■ **Work task**
Below are several entries. Transcribe exactly those lines that fall from the one with "Blog (762, 42)" through the one with "Lançamentos (539, 42)", end lines included.

Records provided below:

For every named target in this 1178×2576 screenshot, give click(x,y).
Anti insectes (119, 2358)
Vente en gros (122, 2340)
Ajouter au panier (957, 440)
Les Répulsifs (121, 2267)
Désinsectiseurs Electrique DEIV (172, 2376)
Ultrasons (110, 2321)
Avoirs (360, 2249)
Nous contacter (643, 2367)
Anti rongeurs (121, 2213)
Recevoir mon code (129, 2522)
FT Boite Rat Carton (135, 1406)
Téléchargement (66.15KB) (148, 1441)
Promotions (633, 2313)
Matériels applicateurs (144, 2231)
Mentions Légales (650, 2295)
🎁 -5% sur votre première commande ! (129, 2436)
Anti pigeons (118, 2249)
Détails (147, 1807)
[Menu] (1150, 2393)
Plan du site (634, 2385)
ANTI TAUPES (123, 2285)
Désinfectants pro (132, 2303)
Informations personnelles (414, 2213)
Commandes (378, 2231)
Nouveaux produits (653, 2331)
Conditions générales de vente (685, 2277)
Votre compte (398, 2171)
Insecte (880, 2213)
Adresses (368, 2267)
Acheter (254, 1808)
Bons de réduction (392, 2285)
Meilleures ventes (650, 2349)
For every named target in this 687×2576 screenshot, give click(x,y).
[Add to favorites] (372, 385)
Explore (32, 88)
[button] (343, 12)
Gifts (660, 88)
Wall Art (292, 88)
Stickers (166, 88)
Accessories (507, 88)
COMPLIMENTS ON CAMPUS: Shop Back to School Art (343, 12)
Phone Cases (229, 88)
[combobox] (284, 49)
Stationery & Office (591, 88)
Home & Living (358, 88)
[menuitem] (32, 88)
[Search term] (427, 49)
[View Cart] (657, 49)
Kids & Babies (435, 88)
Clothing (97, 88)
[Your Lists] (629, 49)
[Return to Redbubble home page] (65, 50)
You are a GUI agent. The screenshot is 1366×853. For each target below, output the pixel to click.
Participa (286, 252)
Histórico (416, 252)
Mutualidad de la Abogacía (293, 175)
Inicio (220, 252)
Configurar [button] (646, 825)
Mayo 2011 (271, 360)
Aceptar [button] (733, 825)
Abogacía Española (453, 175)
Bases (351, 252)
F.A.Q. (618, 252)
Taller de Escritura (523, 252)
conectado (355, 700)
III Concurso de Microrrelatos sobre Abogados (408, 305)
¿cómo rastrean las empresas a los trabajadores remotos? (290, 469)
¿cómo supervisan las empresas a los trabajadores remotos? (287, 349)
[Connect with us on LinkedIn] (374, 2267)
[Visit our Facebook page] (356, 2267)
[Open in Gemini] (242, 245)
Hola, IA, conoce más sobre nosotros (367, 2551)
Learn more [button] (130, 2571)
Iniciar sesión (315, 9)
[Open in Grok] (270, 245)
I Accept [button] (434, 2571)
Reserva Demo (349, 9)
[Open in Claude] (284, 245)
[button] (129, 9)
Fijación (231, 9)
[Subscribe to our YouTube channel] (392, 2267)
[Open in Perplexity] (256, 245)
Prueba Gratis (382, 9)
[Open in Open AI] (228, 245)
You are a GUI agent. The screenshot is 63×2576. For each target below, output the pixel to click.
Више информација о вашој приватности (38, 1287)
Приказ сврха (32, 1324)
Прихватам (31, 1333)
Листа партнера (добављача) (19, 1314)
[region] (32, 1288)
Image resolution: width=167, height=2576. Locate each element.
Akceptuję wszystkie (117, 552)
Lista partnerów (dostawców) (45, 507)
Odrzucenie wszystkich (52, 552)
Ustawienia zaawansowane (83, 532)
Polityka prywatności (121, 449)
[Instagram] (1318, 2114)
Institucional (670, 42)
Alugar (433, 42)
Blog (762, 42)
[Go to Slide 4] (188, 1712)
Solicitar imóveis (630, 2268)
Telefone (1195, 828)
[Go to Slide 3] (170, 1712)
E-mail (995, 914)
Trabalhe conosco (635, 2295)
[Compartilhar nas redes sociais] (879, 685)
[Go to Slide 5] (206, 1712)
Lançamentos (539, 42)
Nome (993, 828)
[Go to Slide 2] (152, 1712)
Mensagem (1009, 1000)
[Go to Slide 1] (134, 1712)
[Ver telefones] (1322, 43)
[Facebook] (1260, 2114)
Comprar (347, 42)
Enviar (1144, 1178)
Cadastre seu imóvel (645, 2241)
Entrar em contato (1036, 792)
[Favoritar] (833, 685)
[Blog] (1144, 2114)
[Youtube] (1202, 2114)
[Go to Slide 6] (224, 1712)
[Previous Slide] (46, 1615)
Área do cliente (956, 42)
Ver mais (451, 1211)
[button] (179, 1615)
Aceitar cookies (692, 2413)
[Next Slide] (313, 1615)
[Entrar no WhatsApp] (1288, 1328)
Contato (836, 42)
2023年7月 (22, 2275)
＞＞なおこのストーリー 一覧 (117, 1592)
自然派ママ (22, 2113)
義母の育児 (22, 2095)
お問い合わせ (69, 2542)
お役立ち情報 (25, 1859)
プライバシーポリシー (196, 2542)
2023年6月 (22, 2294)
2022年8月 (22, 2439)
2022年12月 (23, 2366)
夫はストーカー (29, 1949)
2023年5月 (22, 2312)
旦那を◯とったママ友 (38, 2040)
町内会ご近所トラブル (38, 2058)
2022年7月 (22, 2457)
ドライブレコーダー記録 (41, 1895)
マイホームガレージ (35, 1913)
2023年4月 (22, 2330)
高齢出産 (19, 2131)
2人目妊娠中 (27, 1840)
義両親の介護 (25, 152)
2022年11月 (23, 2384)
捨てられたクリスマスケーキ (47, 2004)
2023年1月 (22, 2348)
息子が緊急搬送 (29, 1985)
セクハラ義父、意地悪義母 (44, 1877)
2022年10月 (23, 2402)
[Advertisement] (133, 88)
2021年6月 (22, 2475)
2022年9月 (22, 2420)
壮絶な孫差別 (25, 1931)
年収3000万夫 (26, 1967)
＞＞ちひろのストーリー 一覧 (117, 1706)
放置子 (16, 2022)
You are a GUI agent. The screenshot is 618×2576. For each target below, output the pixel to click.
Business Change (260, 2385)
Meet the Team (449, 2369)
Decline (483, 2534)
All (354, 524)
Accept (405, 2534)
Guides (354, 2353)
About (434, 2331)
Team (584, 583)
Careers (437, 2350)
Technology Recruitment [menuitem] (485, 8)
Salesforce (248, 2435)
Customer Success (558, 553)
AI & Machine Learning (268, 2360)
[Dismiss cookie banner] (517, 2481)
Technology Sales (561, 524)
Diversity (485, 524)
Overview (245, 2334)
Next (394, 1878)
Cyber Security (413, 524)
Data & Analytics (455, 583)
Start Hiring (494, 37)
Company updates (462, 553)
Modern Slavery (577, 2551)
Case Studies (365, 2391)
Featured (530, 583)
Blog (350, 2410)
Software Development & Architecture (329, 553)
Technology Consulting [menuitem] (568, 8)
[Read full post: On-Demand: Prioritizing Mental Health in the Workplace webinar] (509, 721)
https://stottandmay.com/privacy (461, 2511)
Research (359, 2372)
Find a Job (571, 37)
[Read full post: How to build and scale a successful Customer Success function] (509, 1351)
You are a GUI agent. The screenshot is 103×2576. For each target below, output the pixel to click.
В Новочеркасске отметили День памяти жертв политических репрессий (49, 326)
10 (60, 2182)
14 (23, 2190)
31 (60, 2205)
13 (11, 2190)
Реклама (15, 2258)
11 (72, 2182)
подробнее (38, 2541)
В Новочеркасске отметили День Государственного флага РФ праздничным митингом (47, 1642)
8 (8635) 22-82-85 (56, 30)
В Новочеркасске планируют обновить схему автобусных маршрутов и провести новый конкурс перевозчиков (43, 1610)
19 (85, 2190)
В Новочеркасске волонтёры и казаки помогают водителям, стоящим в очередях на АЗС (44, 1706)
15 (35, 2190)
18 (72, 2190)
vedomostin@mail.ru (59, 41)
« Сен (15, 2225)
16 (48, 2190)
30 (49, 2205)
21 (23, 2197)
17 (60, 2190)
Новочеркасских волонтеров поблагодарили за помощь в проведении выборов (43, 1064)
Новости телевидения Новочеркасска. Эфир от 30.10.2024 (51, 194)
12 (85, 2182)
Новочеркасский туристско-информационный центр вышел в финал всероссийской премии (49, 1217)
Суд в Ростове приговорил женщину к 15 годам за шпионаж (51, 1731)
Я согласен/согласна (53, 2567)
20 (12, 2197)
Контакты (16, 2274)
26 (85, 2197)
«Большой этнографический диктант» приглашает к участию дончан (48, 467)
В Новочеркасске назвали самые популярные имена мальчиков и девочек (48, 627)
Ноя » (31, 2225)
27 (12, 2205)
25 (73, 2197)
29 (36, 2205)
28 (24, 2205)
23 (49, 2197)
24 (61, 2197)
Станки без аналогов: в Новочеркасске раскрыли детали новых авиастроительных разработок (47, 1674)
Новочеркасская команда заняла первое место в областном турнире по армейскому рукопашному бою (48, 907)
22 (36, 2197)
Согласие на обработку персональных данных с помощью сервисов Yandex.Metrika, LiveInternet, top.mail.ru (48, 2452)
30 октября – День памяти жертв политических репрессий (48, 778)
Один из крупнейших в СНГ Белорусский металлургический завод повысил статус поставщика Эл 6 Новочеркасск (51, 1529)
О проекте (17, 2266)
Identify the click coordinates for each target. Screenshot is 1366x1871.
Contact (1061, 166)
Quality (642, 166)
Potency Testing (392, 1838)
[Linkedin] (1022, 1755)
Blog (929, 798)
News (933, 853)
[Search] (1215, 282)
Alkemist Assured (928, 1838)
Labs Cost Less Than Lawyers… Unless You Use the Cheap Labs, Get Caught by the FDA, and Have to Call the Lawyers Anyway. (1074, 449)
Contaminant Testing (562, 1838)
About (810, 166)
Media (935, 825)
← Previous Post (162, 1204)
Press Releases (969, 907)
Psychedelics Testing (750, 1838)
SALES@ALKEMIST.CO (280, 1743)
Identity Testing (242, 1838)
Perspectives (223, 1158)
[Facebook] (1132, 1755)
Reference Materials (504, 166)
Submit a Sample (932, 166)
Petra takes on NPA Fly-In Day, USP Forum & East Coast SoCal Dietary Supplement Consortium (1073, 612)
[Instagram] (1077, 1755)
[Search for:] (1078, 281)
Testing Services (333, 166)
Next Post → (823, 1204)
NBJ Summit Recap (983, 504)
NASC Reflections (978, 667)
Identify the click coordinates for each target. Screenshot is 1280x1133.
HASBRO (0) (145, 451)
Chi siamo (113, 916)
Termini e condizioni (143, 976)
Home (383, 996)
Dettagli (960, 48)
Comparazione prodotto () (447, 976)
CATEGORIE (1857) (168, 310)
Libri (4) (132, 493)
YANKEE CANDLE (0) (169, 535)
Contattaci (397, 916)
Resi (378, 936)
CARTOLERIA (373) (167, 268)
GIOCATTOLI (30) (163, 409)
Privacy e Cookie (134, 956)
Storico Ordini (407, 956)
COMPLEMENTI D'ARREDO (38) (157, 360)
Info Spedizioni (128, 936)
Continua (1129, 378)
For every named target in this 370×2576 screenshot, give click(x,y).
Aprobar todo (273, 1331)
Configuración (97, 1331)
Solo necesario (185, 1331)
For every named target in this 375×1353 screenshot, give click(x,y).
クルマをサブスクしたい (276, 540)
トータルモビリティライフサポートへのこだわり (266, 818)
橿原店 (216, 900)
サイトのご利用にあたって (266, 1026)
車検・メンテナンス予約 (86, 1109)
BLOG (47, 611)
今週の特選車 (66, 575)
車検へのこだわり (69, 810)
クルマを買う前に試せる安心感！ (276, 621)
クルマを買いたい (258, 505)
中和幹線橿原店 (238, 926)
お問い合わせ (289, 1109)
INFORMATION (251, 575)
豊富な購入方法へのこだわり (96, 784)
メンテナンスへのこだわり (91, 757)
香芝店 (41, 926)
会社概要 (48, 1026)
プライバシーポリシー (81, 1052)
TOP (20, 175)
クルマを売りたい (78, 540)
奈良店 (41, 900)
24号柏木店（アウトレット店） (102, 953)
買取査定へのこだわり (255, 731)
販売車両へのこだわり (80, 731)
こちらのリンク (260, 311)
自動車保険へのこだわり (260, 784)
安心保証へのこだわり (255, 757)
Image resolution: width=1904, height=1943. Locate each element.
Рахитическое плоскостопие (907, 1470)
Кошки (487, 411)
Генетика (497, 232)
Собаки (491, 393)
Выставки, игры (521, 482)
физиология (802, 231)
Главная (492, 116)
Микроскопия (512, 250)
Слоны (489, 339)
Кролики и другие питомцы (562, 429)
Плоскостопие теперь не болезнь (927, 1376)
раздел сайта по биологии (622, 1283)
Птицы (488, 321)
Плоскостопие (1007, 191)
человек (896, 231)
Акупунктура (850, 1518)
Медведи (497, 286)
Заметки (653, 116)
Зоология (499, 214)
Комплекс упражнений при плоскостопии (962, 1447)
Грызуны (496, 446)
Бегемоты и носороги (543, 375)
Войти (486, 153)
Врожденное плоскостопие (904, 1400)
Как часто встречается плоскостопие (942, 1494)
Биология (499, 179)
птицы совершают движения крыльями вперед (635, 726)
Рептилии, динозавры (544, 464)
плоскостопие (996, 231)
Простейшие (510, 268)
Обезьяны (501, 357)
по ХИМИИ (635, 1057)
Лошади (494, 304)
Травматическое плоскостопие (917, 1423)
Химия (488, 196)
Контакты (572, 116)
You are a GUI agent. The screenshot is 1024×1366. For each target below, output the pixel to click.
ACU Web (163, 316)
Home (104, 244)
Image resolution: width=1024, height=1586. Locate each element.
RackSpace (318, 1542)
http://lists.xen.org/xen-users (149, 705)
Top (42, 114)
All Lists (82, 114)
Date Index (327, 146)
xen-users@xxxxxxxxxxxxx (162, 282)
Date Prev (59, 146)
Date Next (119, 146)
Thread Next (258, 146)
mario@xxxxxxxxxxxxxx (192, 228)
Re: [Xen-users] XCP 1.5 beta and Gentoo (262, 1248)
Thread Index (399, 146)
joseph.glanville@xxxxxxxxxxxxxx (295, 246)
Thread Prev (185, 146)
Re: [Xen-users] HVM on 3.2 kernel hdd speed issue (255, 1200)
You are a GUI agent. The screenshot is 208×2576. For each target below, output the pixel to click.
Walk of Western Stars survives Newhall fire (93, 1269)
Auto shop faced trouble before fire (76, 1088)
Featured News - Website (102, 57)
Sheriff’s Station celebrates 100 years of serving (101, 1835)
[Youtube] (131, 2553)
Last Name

End of Records provided.

■ **Response to the task**
Blog (762, 42)
[Go to Slide 4] (188, 1712)
Solicitar imóveis (630, 2268)
Telefone (1195, 828)
[Go to Slide 3] (170, 1712)
E-mail (995, 914)
Trabalhe conosco (635, 2295)
[Compartilhar nas redes sociais] (879, 685)
[Go to Slide 5] (206, 1712)
Lançamentos (539, 42)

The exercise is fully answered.